Aims:Vascular calcification (VC) underlies substantial cardiovascular morbidity and mortality. No clinically therapies have emerged presently. Stellate ganglion block (SGB) is one of the most often used sympathetic blockade procedure, and regulates vascular dilation. However, the effect of SGB on VC is still unknown. Therefore, we aimed to identify the ameliorative effect of SGB on VC.
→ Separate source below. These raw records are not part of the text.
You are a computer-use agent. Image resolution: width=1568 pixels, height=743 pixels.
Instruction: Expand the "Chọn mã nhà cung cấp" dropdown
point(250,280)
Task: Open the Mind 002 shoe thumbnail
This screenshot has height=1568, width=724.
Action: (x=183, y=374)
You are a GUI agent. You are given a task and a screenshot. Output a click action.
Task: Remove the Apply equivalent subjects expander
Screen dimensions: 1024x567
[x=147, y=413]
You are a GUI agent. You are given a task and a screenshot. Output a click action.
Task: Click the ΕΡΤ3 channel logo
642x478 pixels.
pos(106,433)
Key finding:In vivo VC was induced in rats by administering vitamin D3 plus nicotine (VDN), and in vitro calcification of rat aortic vascular smooth muscle cells (VSMC) was induced by β-glycerophosphate. In VDN rats, alkaline phosphatase (ALP) activity and Calcium contents were higher than that in control rats. The transformation of VSMC from contractile to osteoblast-like phenotype was observed in calcified aorta. SGB ameliorated the increase of ALP activity and Calcium content, and the transformation of VSMC in calcified aorta. The stimulation of endoplasmic reticulum stress (ERS) in calcified aorta was also attenuated by SGB treatment. The inducer of ERS, tunicamycin could block the beneficial effect of SGB on VC, and the ERS inhibitor, 4-PBA could mimic the amelioration of SGB. Furthermore, SGB attenuated the increased plasma levels of norepinephrine in VDN rats. In vitro experiments, norepinephrine exaggerated VSMC calcification, phenotype transformation and ERS.
Significance:These results demonstrate that SGB could inhibit sympathetic nervous activity, and then prevent the activation of ERS followed by ameliorating VC. Sympathetic over-activation might play critical role in the pathogenesis of VC, which provides new strategy and target for therapy and prevention of VC.